The CDC defines moderate transmission as a seven-day average of under 50 new cases per 100,000 residents and under an 8% test positivity rate. Low transmission is measured at below 10 new cases per 100,000 residents and under a 5% positivity rate.
Arwady maintained that such a date for Chicago is not in the near future, as the city is only just past the omicron peak, and that another troublesome variant could emerge.
The health commissioner added that preliminary data show the December announcement of a proof-of-vaccination mandate was followed by an increase in first doses among 18- to 29-year-olds as well as Latino and Black Chicagoans.
The city’s indoor mask requirement also remains in place — a mandate that Arwady on Thursday also hinted could be taken off with COVID-19 numbers decline, though a statewide requirement would have to be lifted first. But she said that doesn’t mean residents should let their guard down.
“Eventually being able to take the vaccination requirement off, eventually being able to take masks off, is that in our future? I absolutely expect that,” Arwady said. “Is that in our future imminently? Absolutely not. I’m hopeful that sort of by the spring we’ll be in that place.”

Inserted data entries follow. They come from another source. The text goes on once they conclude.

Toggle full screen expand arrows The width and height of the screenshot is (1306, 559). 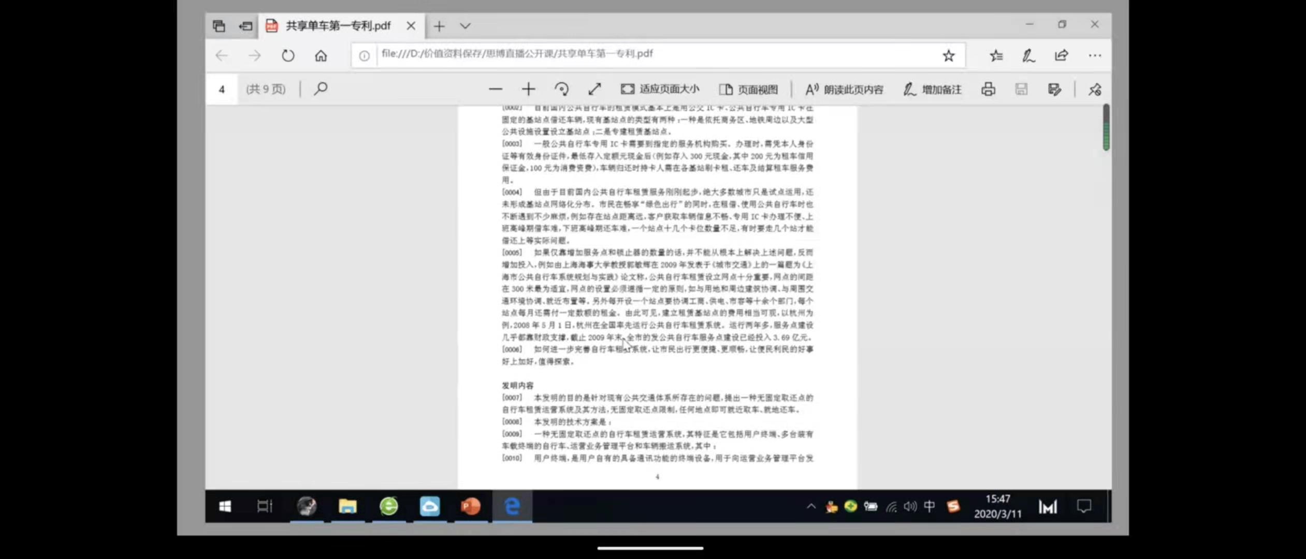pos(594,89)
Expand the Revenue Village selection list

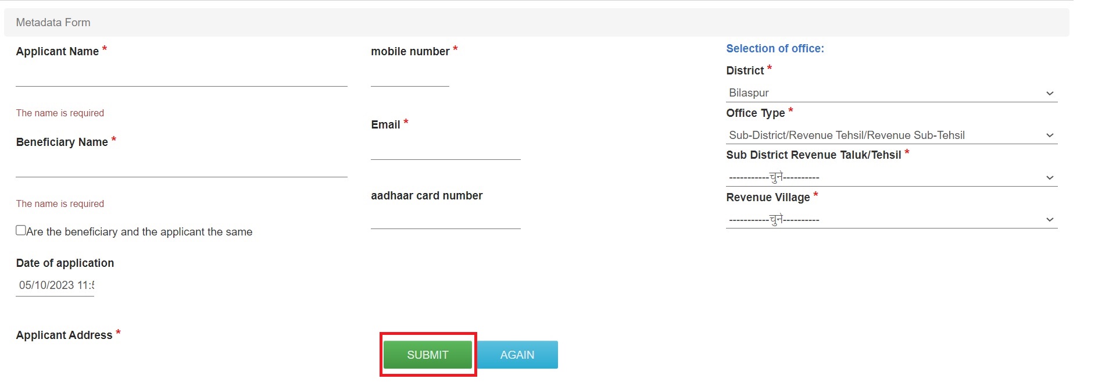[889, 219]
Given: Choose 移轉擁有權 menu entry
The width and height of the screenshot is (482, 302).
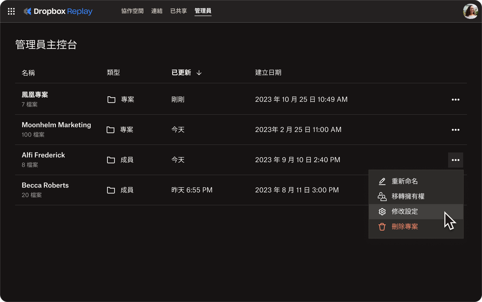Looking at the screenshot, I should tap(408, 197).
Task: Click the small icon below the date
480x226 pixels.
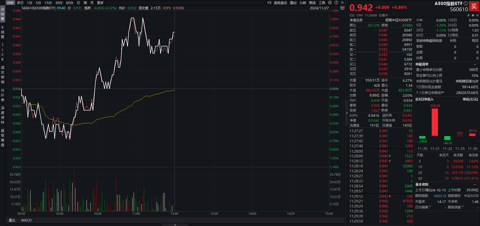Action: [x=342, y=8]
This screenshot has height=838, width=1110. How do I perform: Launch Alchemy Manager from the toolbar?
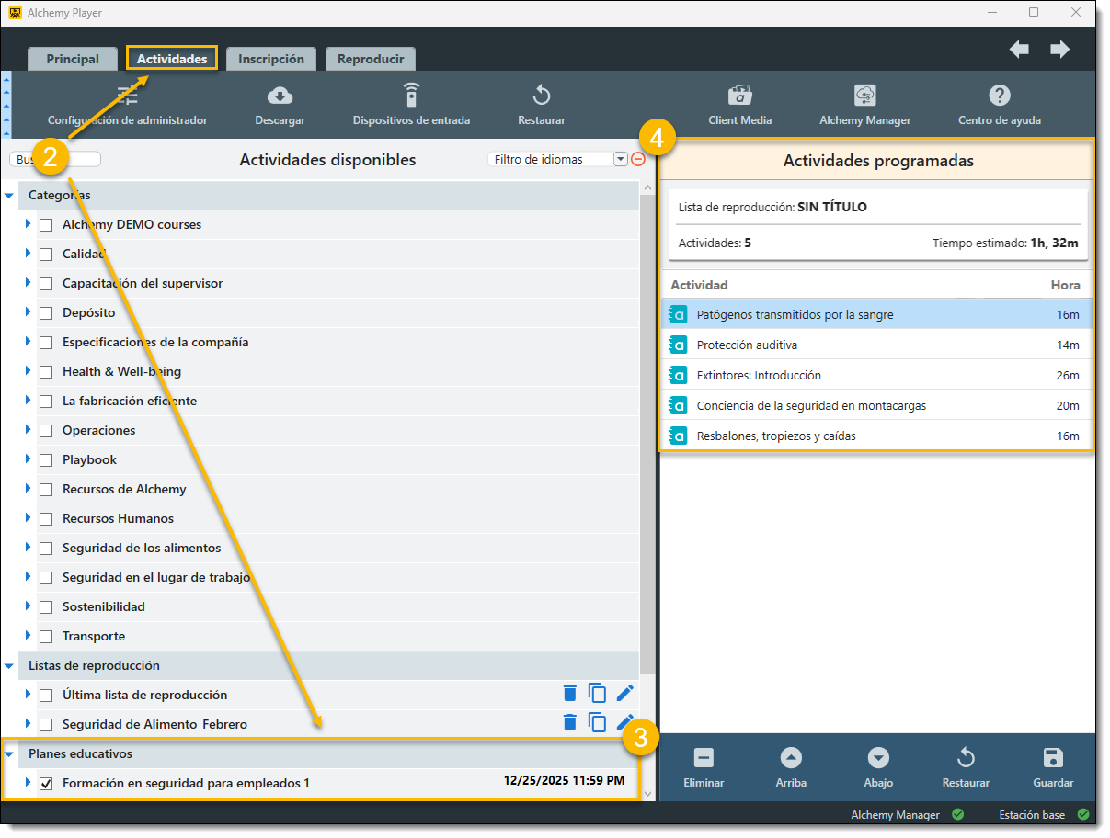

Arwady’s comments came a day after the state’s top health official, Illinois Department of Public Health Director Dr. Ngozi Ezike, said Gov. J.B. Pritzker’s administration is discussing the next phases of the state’s response to the pandemic as the latest surge, driven by the highly contagious omicron variant, begins to subside.
“We’ve been waiting for an opportunity to think about how we pivot to the next stages. And so as we come up with that between the IDPH team and the governor’s office, we will absolutely share what what plans we have to move forward in this pandemic,” Ezike said during a news conference Wednesday, without offering specifics.
Aside from helping administer coronavirus vaccinations and tests, and requiring them for workers in specific state jobs and certain other industries, Pritzker’s main strategy for slowing the spread over the past several months has been a statewide indoor mask mandate. After a brief pause over the summer, the requirement was reinstated in August, with the administration pointing to the same CDC measure of community transmission Arwady cited as a trigger for lifting the city’s proof-of-vaccination rule.
The governor’s office and the Department of Public Health in the past have declined to say whether that would be the bench mark for lifting the mask mandate. Regardless, that move is unlikely to come anytime soon, with the latest federal data listing all 102 counties in as areas of high transmission — meaning they’re averaging more than 100 new daily cases per 100,000 residents.
And while cases and hospitalizations have begun to decline, COVID-19 deaths across Illinois remain at levels not seen in more than a year.
State health officials on Thursday reported 198 more fatalities, the most in a single day since Dec. 5, 2020, and the third-highest daily death toll of the entire pandemic. While that number could be inflated somewhat due to late reporting caused by Monday’s holiday honoring Martin Luther King Jr., the state over the past week has averaged 109 deaths per day, the highest seven-day average since the week ending Jan. 12, 2021.
Illinois has recorded 29,708 coronavirus-related deaths since the pandemic began.
Statewide, 23,246 new confirmed and probable cases were reported Thursday, bringing the average number of new cases over the past week to 24,674. That’s down nearly 22% from a week earlier, when the state was averaging 31,495 cases per day. The official count does not include results from at-home rapid tests, which aren’t reported to the state.
The number of patients with COVID-19 in hospitals statewide dropped to 6,258 as of Wednesday night, bringing the seven-day average to 6,760. That’s down from an average of 7,213 per day a week earlier, a 6% decline.